▸ SUPPLIED RECORDS

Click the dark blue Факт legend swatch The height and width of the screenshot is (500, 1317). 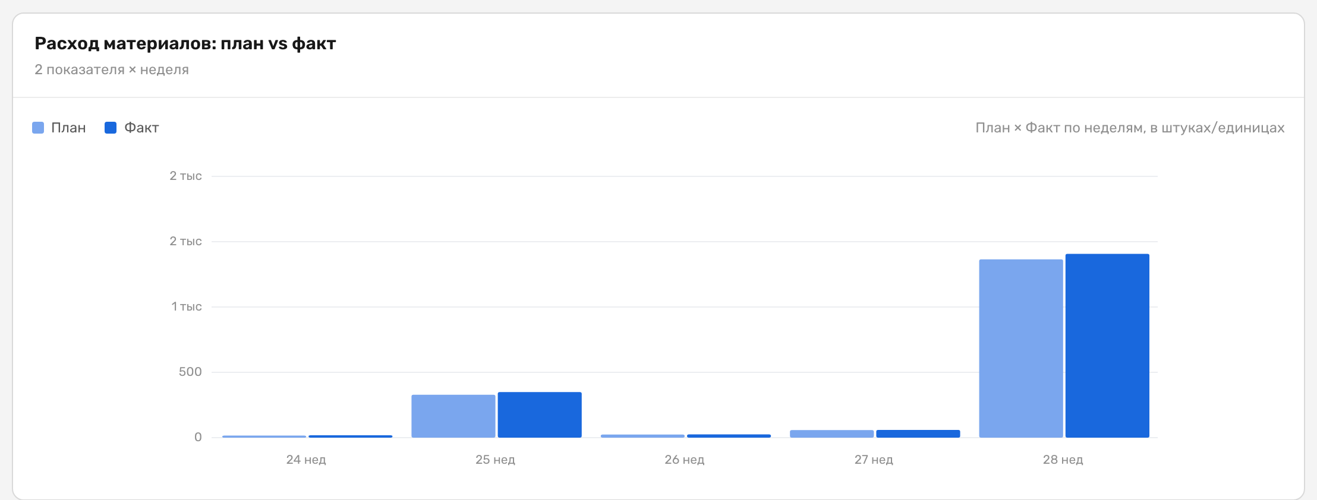111,128
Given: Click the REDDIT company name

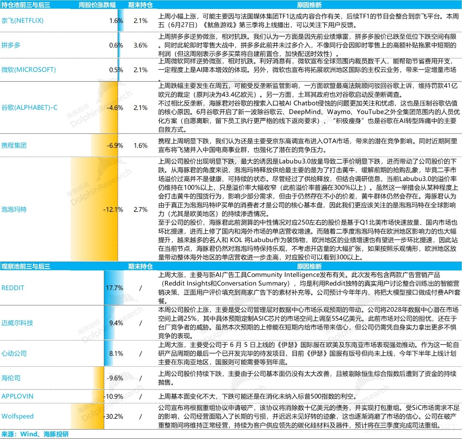Looking at the screenshot, I should 13,288.
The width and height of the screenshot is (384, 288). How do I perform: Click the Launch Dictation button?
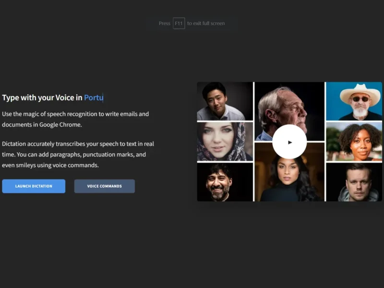coord(34,186)
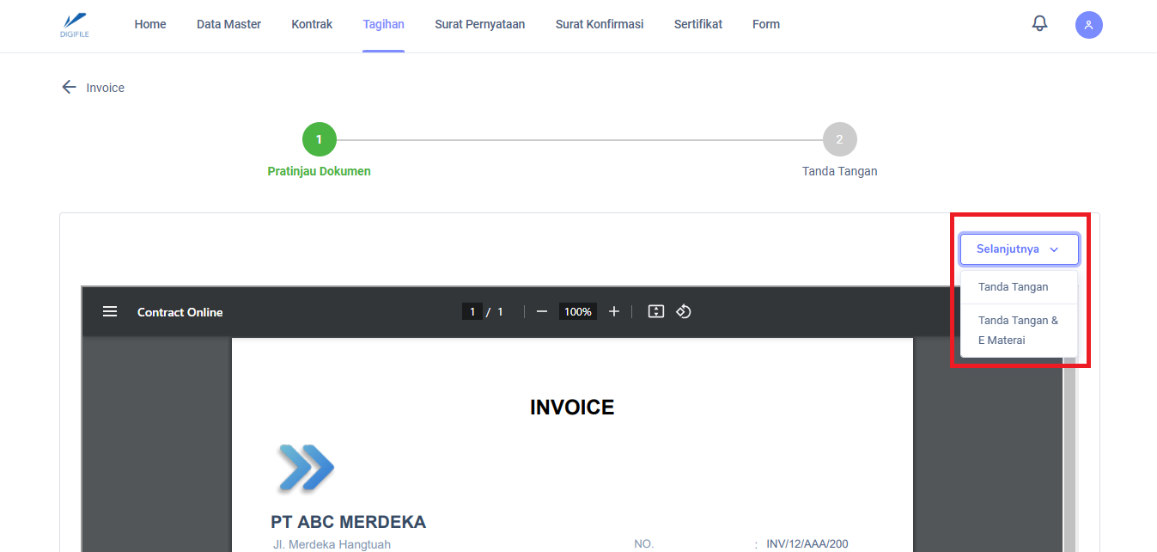Expand the Selanjutnya dropdown
Screen dimensions: 1157x552
point(1019,249)
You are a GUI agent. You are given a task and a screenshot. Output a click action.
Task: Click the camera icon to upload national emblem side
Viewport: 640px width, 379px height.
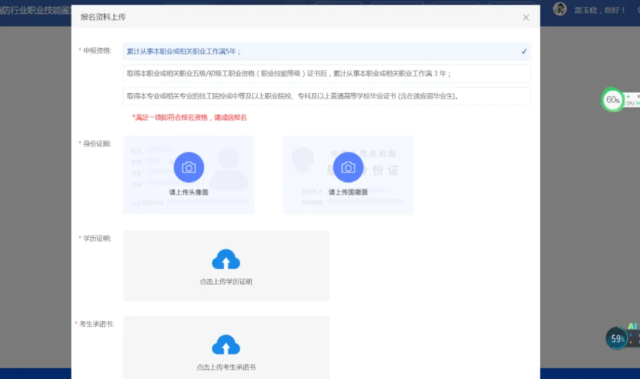[348, 167]
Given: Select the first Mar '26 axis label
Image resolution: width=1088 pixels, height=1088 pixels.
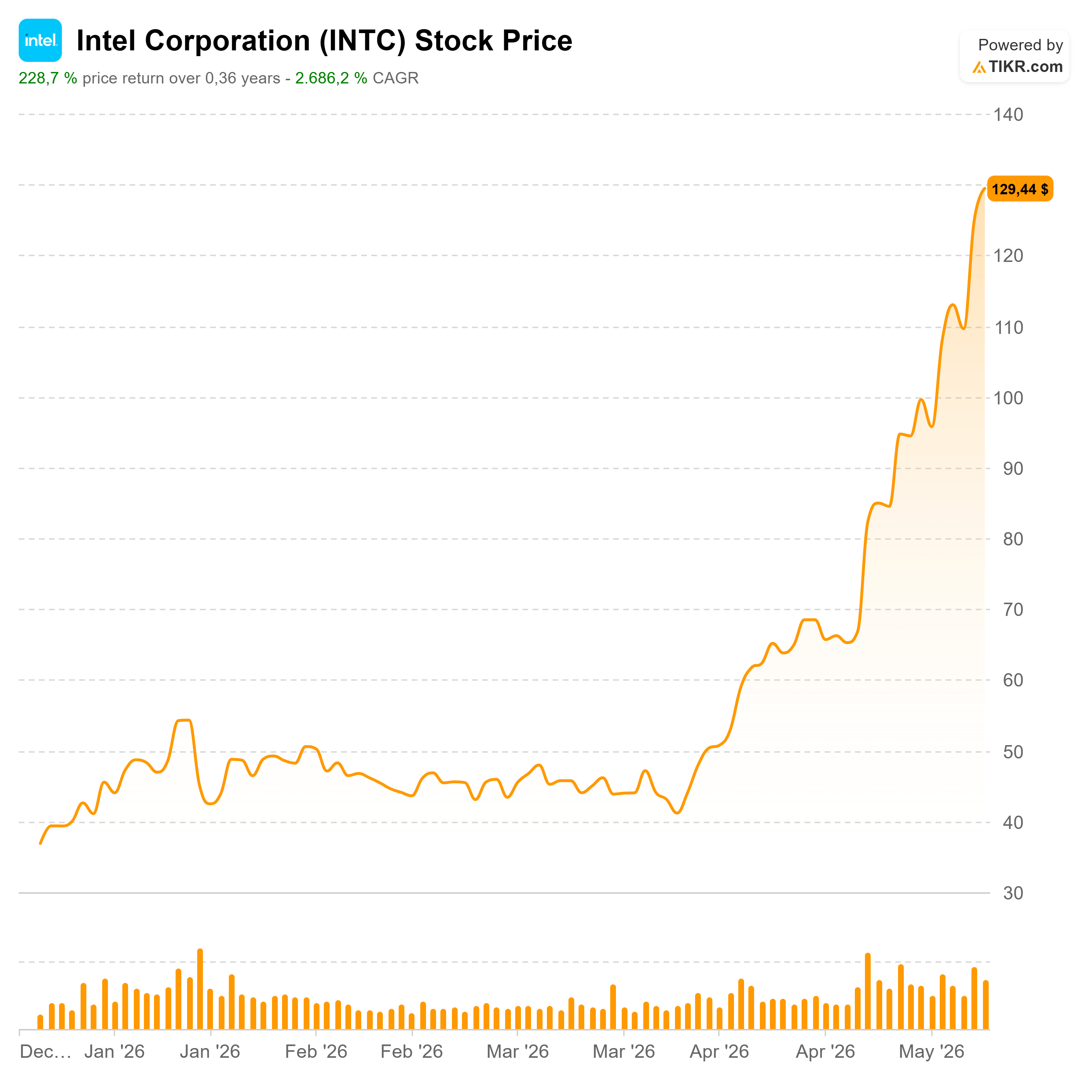Looking at the screenshot, I should tap(518, 1051).
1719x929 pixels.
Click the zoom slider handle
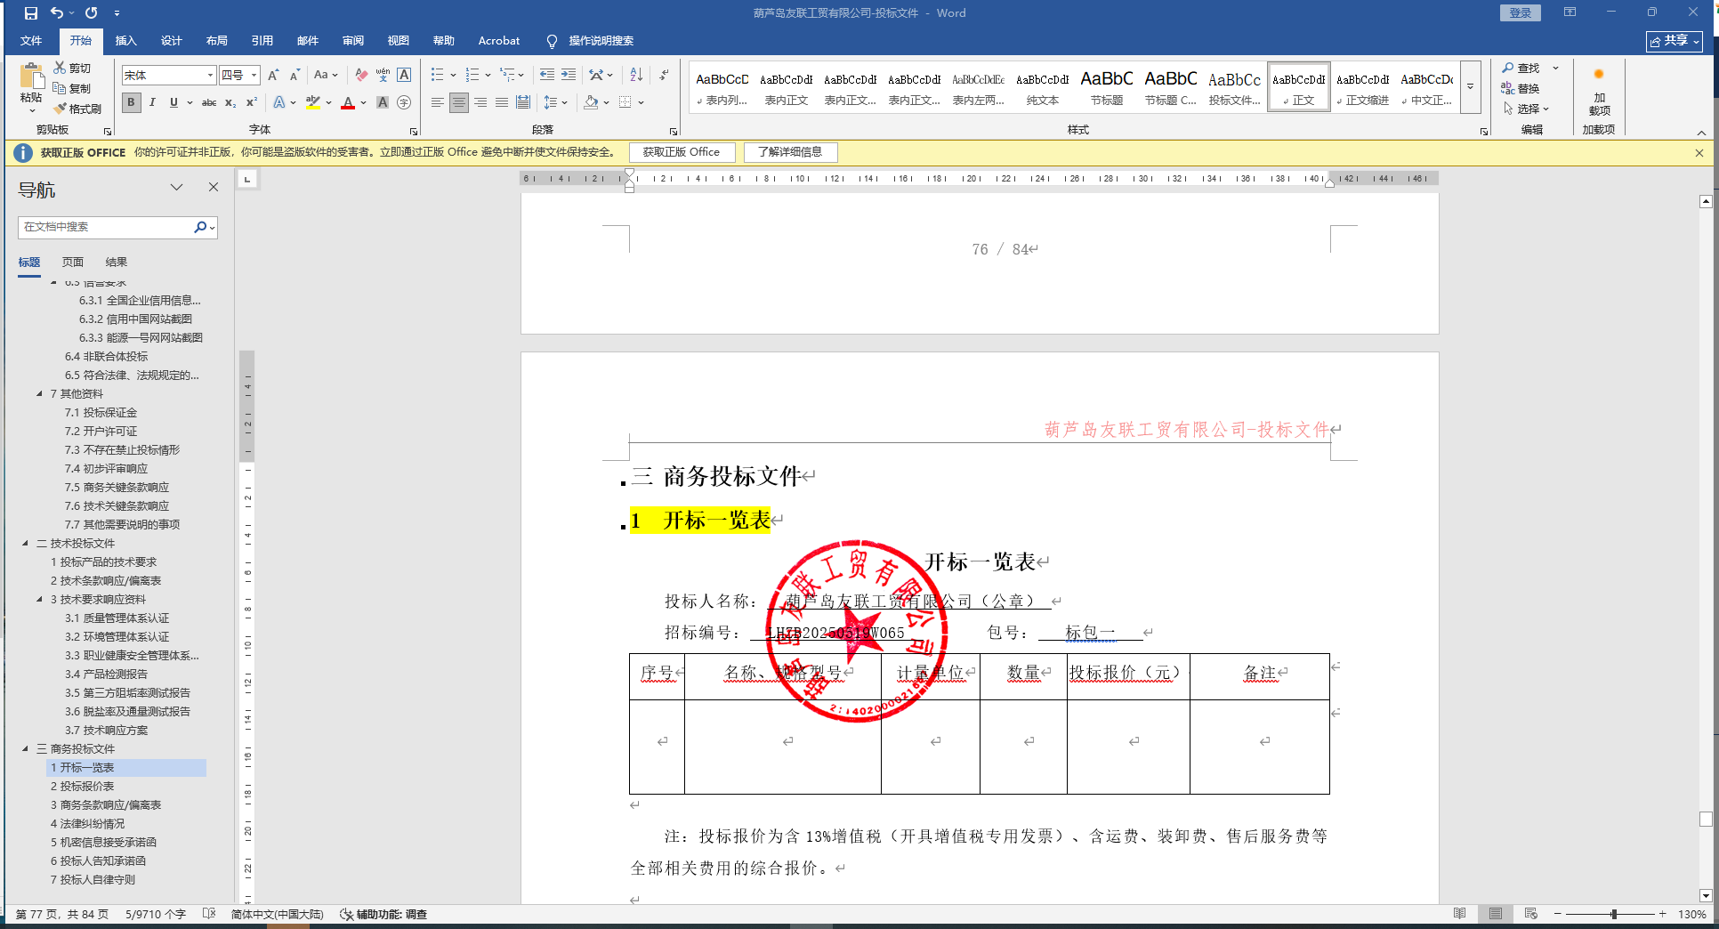click(x=1613, y=914)

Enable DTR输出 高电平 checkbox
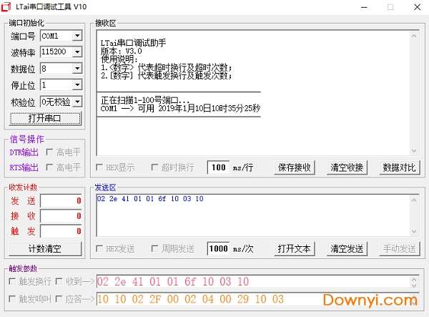tap(50, 152)
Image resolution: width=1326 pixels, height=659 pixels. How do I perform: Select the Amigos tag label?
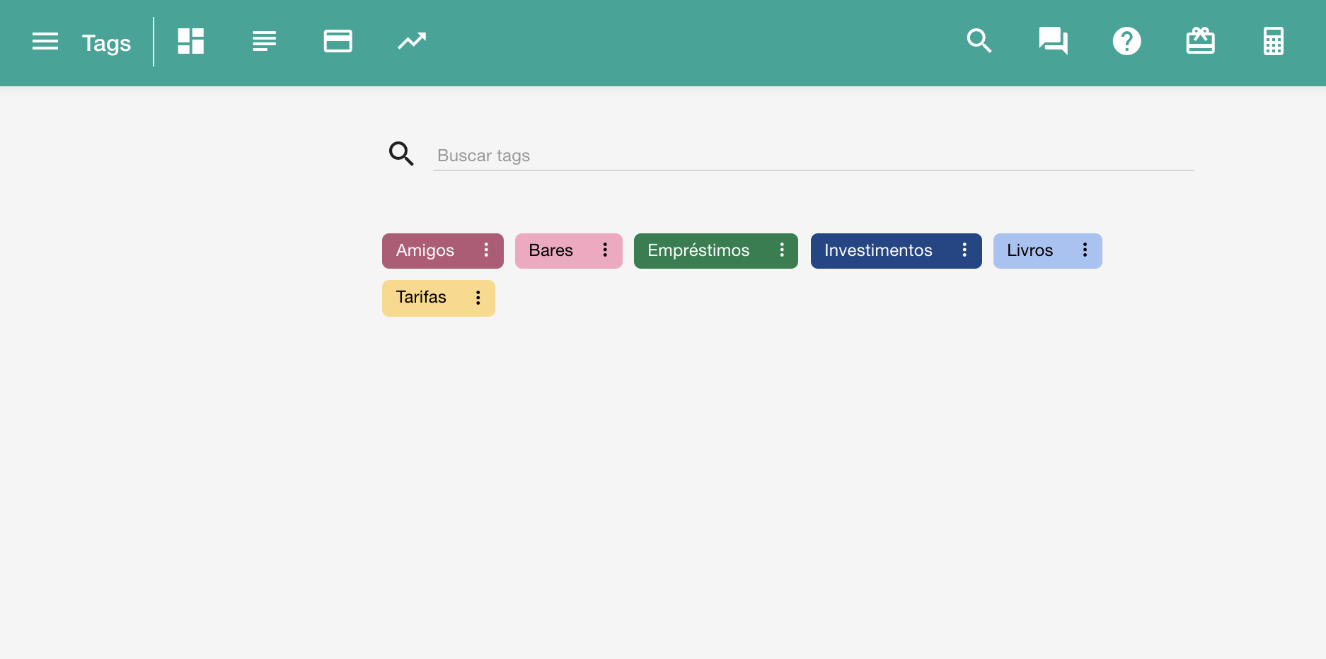coord(425,251)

▸ WHAT YOU NEED TO DO
Without any pictures, reproduce exactly the lines from the line that contains "Enable DTR输出 高电平 checkbox" to the end of the entries above, both ends included.

▸ OUTPUT FOR THIS EXERCISE
Enable DTR输出 高电平 checkbox
tap(50, 152)
Image resolution: width=1326 pixels, height=659 pixels. How do I perform: Select the Amigos tag label?
coord(425,251)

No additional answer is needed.